---------- EXERCISE MATERIALS ----------
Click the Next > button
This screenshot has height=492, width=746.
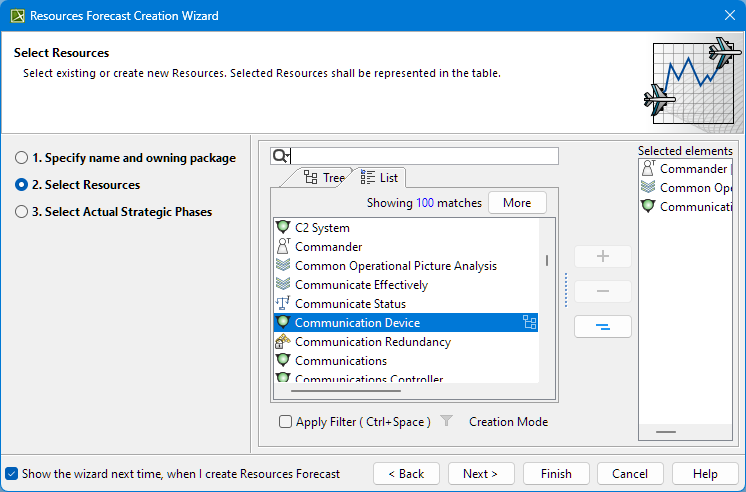pyautogui.click(x=481, y=474)
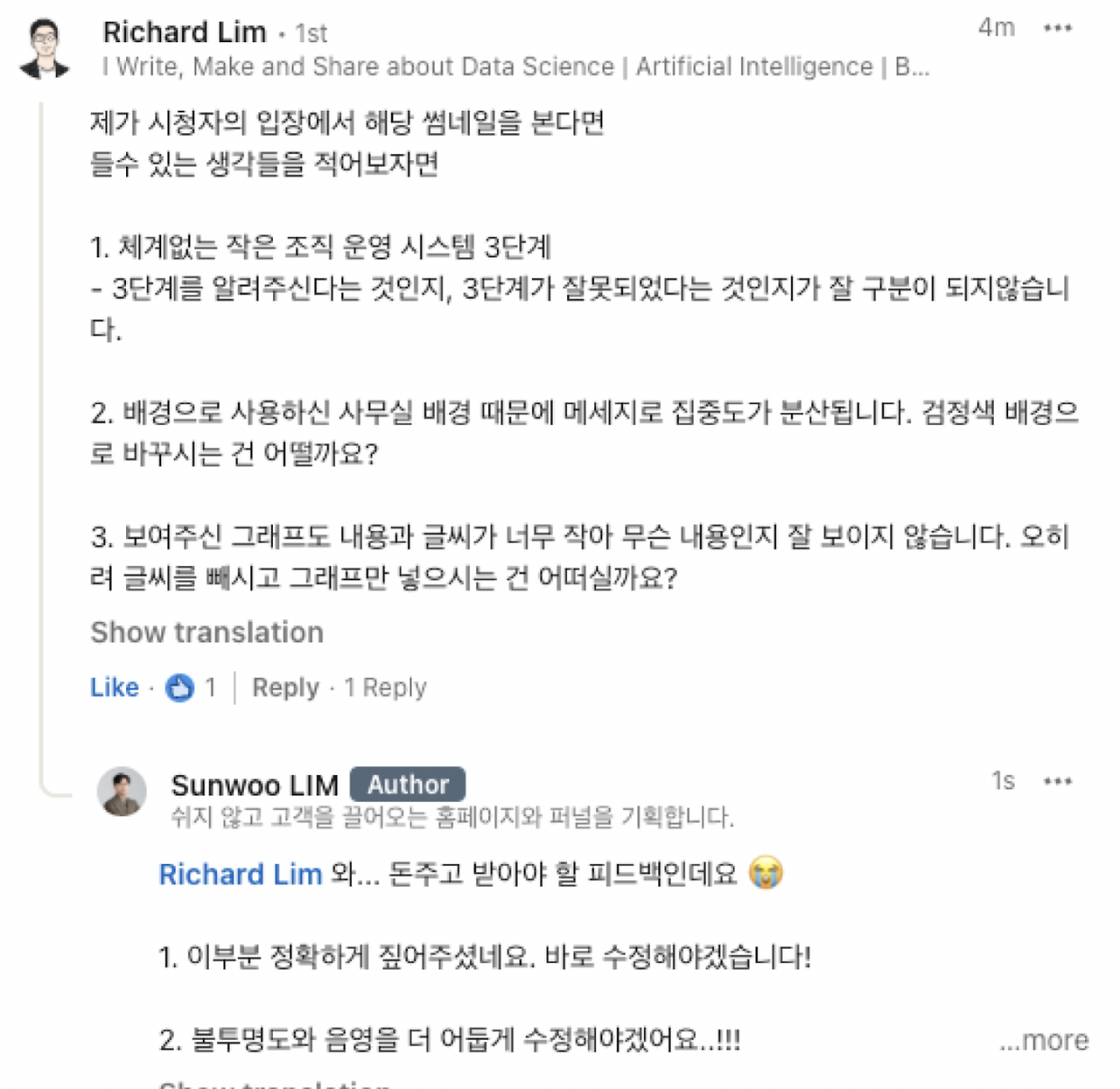Viewport: 1120px width, 1089px height.
Task: Open the options menu on Richard Lim's comment
Action: click(x=1057, y=28)
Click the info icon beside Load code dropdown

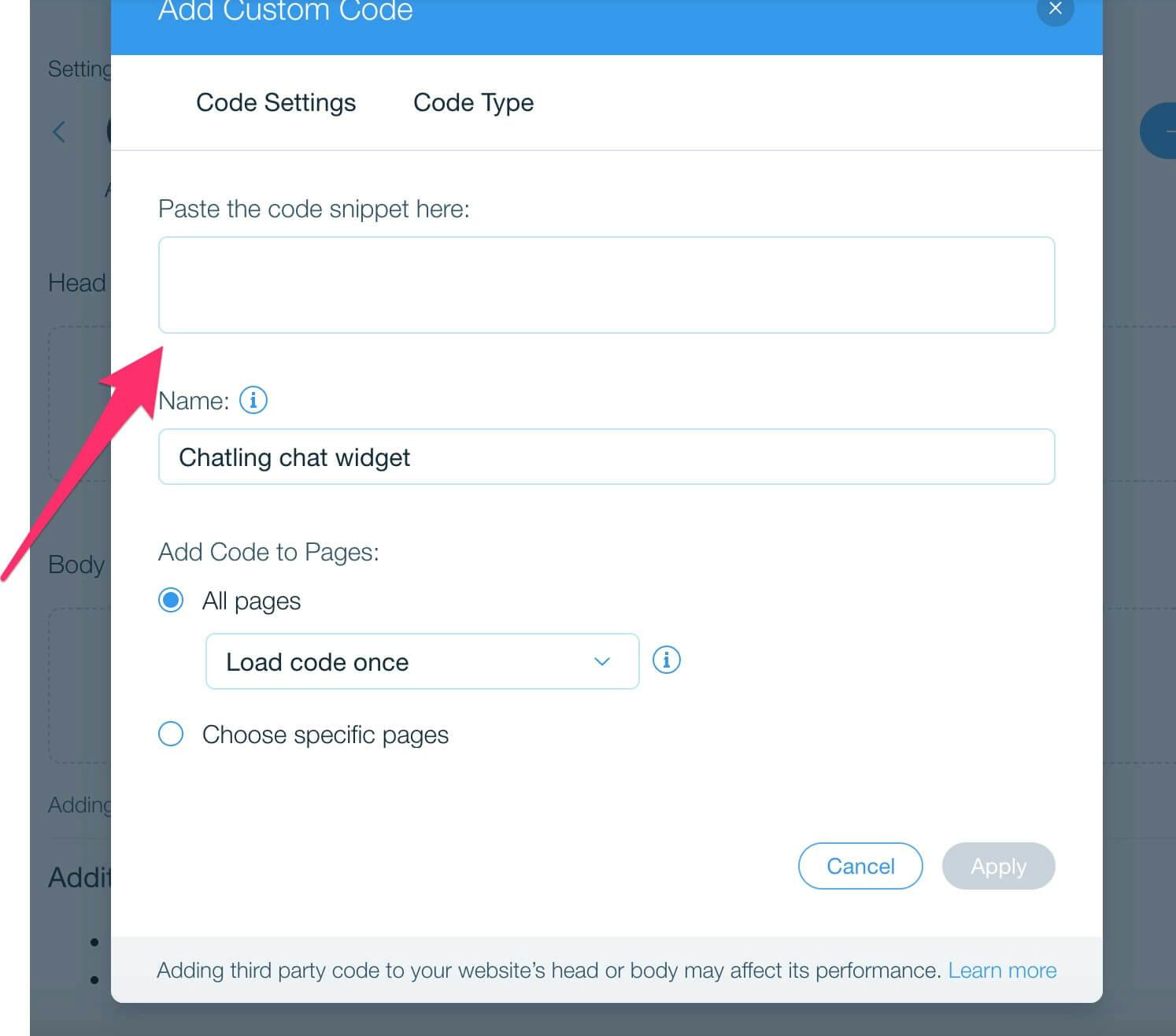tap(666, 660)
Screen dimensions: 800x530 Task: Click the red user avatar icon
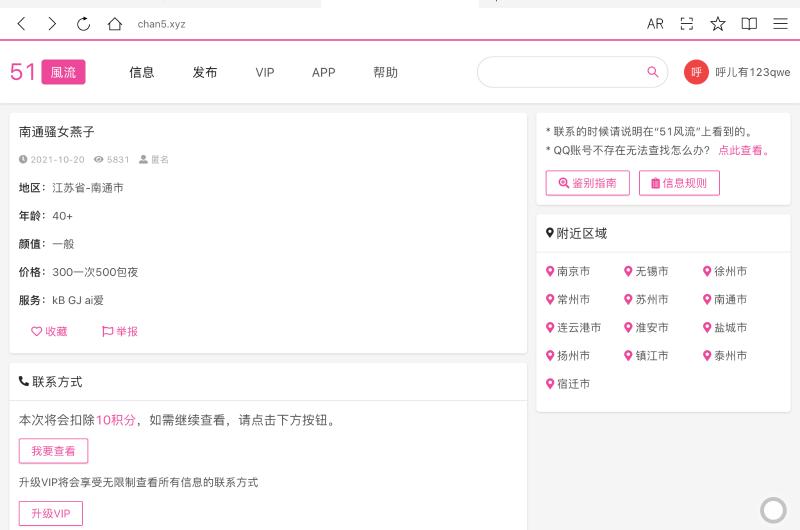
----------
## TASK
Copy every row above word for word, leaving out the pictures.

## OUTPUT FOR THIS EXERCISE
Click the Next > button
This screenshot has height=492, width=746.
pyautogui.click(x=481, y=474)
Viewport: 1120px width, 1089px height.
Task: Open the options menu on Richard Lim's comment
Action: click(x=1057, y=28)
Click the info icon beside Load code dropdown

tap(666, 660)
Screen dimensions: 800x530 Task: Click the red user avatar icon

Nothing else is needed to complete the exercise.